Хотя мои излюбленные передачи уцелели в скромной нише как раз на массовых каналах: телекамера крепится неподвижно на автомобиле или поезде – и ты “едешь” в режиме реального времени и совсем не обязательно по каким-то особо интересным или живописным местам. Еще лучше – устанавливается на треноге на берегу моря или океана: набегают волны, прилетают чайки, солнце прячется за тучу. Гениальное кино! Спишь потом, как ребенок. Я и сам пытался снимать так, насколько это позволяла мне простенькая, одолженная для поездки видеокамера.
Не то камеры телеоператоров, снимающих невероятно профессиональные и чудовищно красивые видовые или природные фильмы в разных местах планеты. Но когда все так красиво, фильм неизбежно скатывается к эстетике рекламного проспекта (чем, по существу, и является). Что хуже – искусность операторов, набивших руку на рекламе товаров, играет злую шутку с фильмами немецких режиссеров, когда даже в лентах корифеев драматические, трагические, батальные сцены начинают разить фальшью и оскорбляют что-то большее, чем вкус. Не приходится сомневаться, что искусство находится при смерти, и дизайн побеждает на всех направлениях – ежегодная Кёльнская художественная ярмарка тому ручательством.
Германоязычный мир готовился этой весной широко отметить 80-летие Макса Фриша – размах кампании меня поразил, у нас такого даже на 200-летие Пушкина не было. Целый месяц показывали экранизации по его произведениям и документальные фильмы, в которых писатель, как Толстой или Солженицын, каждый вечер подробно рассказывал, что он думает обо всем на свете, кроме литературы, – от Америки и Парижа 68-го года до кино, Швейцарии в целом, Цюриха в частности и той горной деревеньки в итальянской части Швейцарии, где он предпочитает жить и работать. Вероятно, объединенной Германии вдруг понадобилась авторитетная фигура наподобие Томаса Манна – некий общий знаменатель немецкоязычных культур, и более подходящей кандидатуры, чем швейцарец Фриш, было не сыскать. Не думаю, что это директива, скорее веление времени – что серьезнее и глубже.
Макс Фриш – писатель действительно крупный, через многое прошедший, драматичный, но не деструктивный. Когда он стучит безостановочно по клавишам своей пишмашинки, дымя неизменной трубкой, то кажется фабрикой, вырабатывающей ценности, какие ни за какие деньги не купишь.

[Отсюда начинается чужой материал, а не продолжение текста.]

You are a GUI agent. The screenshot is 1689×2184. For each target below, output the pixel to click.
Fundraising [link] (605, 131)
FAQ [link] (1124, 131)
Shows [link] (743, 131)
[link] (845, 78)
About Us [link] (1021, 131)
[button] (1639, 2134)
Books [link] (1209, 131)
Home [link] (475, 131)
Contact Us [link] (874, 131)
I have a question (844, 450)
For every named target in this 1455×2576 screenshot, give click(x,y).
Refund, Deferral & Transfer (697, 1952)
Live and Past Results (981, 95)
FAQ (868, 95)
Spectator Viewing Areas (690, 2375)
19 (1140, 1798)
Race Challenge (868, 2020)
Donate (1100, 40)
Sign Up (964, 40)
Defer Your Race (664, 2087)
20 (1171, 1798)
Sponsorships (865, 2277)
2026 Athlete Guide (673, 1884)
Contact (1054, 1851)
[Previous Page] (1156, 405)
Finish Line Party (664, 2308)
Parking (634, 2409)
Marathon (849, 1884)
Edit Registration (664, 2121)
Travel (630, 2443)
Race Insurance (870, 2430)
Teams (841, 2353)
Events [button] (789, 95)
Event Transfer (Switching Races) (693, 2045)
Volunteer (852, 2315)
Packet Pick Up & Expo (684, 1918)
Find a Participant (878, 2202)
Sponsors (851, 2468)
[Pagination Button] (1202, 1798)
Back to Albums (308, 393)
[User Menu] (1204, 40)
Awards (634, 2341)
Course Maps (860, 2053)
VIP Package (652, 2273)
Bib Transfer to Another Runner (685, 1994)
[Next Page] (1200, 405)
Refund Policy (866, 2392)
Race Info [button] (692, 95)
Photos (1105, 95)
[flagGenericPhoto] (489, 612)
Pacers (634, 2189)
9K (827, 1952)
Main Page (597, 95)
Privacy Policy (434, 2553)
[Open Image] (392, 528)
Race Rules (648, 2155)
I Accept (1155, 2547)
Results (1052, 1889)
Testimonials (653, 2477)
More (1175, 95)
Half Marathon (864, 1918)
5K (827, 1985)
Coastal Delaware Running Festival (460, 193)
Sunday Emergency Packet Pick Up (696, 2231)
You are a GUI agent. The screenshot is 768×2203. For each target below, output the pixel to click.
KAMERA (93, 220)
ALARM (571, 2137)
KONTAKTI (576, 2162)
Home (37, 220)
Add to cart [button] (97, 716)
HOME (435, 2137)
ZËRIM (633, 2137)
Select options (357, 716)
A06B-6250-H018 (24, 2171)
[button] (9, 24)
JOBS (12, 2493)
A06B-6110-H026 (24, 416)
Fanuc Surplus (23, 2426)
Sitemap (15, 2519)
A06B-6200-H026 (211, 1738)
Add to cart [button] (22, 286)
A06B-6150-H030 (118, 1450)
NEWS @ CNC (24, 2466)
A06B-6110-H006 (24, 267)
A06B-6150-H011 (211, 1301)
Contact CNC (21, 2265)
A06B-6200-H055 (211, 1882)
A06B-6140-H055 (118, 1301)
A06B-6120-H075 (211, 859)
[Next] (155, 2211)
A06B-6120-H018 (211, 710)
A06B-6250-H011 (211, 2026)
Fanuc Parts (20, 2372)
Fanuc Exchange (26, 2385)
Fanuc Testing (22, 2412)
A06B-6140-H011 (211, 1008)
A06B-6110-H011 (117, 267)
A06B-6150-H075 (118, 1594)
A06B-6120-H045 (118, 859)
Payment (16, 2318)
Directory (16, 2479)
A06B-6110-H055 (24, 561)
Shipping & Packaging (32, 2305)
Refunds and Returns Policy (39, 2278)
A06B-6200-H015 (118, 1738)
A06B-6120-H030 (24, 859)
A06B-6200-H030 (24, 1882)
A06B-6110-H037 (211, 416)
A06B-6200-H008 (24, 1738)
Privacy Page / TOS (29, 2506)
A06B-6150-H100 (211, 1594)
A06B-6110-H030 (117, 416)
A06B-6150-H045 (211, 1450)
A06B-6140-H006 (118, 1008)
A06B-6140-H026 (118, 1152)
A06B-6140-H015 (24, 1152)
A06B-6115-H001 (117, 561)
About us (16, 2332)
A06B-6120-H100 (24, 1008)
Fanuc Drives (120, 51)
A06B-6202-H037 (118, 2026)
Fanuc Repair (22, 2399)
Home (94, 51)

Однако покупают. Поскольку все в этом мире имеет свою цену.
5. Игривые строчки
Я узнавал здесь не только запахи, но и города, их застройку. Отдельные дома и целые кварталы возводились по планам таких же итальянских второразрядных архитекторов, что работали в городах Галиции и Закарпатья: Цюрих походил на Львов, а Люцерн на Ужгород – те же, примерно, масштаб, рельеф. Только отяжелено было все здесь – немецким вкусом, там – избыточной барочностью. Цюрих в плане походит на штаны, разложенные сушиться на берегах Цюрихского озера, ширинкой которых является вытекающая из озера река Лиммат с застежками мостов.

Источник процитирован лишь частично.